[Data entries]
◇ ◇ ◇ ◇ ◇ ◇ ◇

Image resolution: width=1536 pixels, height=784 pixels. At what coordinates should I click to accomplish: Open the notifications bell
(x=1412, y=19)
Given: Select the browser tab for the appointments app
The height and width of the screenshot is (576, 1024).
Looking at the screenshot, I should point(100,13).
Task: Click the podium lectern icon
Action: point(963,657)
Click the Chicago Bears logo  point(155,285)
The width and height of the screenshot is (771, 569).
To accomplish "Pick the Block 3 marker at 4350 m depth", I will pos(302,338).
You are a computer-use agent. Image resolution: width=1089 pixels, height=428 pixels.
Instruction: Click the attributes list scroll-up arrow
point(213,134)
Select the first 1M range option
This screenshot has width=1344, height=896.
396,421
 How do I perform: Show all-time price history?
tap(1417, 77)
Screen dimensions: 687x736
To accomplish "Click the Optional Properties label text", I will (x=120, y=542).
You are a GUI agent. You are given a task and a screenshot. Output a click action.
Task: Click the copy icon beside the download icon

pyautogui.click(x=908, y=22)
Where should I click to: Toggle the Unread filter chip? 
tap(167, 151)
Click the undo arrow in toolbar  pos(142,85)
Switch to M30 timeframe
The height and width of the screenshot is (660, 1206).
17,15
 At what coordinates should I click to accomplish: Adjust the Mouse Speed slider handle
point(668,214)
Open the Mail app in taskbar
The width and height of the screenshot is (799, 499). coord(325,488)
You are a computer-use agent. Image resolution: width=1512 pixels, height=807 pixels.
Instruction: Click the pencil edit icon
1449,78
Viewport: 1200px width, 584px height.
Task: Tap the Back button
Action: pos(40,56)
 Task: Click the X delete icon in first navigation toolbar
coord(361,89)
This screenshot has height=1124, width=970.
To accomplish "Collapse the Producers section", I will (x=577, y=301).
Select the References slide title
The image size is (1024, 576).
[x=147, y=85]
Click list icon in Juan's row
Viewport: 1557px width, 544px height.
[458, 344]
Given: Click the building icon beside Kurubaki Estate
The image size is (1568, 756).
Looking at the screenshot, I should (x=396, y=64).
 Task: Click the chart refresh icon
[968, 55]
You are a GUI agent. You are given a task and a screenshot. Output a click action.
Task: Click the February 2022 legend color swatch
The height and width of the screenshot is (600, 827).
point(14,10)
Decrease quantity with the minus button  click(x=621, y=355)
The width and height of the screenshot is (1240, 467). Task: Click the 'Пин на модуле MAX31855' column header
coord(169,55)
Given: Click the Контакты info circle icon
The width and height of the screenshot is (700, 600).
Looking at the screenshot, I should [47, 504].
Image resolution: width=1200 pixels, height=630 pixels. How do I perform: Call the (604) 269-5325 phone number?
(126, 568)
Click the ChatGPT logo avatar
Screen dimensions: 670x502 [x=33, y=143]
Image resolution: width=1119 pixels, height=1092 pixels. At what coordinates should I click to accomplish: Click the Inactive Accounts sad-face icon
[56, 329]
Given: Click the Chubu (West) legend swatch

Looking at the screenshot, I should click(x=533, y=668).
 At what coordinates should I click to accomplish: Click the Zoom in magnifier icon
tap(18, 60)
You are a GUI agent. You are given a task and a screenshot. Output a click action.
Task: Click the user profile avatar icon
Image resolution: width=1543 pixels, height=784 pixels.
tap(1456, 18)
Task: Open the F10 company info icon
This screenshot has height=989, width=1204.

◇ ◇ ◇ ◇ ◇ ◇ ◇

## [Problem statement]
The expected response reproduces all of the data precisely.

## [Answer to this exercise]
Image resolution: width=1536 pixels, height=784 pixels. At what coordinates should I click to accomplish: Open the notifications bell
(x=1412, y=19)
Given: Select the browser tab for the appointments app
The height and width of the screenshot is (576, 1024).
Looking at the screenshot, I should point(100,13).
Task: Click the podium lectern icon
Action: point(963,657)
Click the Chicago Bears logo  point(155,285)
The width and height of the screenshot is (771, 569).
To accomplish "Pick the Block 3 marker at 4350 m depth", I will pos(302,338).
You are a computer-use agent. Image resolution: width=1089 pixels, height=428 pixels.
Instruction: Click the attributes list scroll-up arrow
point(213,134)
Select the first 1M range option
This screenshot has width=1344, height=896.
396,421
 How do I perform: Show all-time price history?
tap(1417, 77)
Screen dimensions: 687x736
To accomplish "Click the Optional Properties label text", I will (x=120, y=542).
You are a GUI agent. You are given a task and a screenshot. Output a click action.
Task: Click the copy icon beside the download icon

pyautogui.click(x=908, y=22)
Where should I click to: Toggle the Unread filter chip? 
tap(167, 151)
Click the undo arrow in toolbar  pos(142,85)
Switch to M30 timeframe
The height and width of the screenshot is (660, 1206).
17,15
 At what coordinates should I click to accomplish: Adjust the Mouse Speed slider handle
point(668,214)
Open the Mail app in taskbar
The width and height of the screenshot is (799, 499). coord(325,488)
You are a computer-use agent. Image resolution: width=1512 pixels, height=807 pixels.
Instruction: Click the pencil edit icon
1449,78
Viewport: 1200px width, 584px height.
Task: Tap the Back button
Action: pos(40,56)
 Task: Click the X delete icon in first navigation toolbar
coord(361,89)
This screenshot has height=1124, width=970.
To accomplish "Collapse the Producers section", I will (x=577, y=301).
Select the References slide title
The image size is (1024, 576).
[x=147, y=85]
Click list icon in Juan's row
Viewport: 1557px width, 544px height.
[458, 344]
Given: Click the building icon beside Kurubaki Estate
The image size is (1568, 756).
Looking at the screenshot, I should (x=396, y=64).
 Task: Click the chart refresh icon
[968, 55]
You are a GUI agent. You are given a task and a screenshot. Output a click action.
Task: Click the February 2022 legend color swatch
The height and width of the screenshot is (600, 827).
point(14,10)
Decrease quantity with the minus button  click(x=621, y=355)
The width and height of the screenshot is (1240, 467). Task: Click the 'Пин на модуле MAX31855' column header
coord(169,55)
Given: Click the Контакты info circle icon
The width and height of the screenshot is (700, 600).
Looking at the screenshot, I should [47, 504].
Image resolution: width=1200 pixels, height=630 pixels. How do I perform: Call the (604) 269-5325 phone number?
(126, 568)
Click the ChatGPT logo avatar
Screen dimensions: 670x502 [x=33, y=143]
Image resolution: width=1119 pixels, height=1092 pixels. At what coordinates should I click to accomplish: Click the Inactive Accounts sad-face icon
[56, 329]
Given: Click the Chubu (West) legend swatch

Looking at the screenshot, I should click(x=533, y=668).
 At what coordinates should I click to accomplish: Click the Zoom in magnifier icon
tap(18, 60)
You are a GUI agent. You are given a task and a screenshot. Output a click action.
Task: Click the user profile avatar icon
Image resolution: width=1543 pixels, height=784 pixels.
tap(1456, 18)
Task: Open the F10 company info icon
This screenshot has height=989, width=1204.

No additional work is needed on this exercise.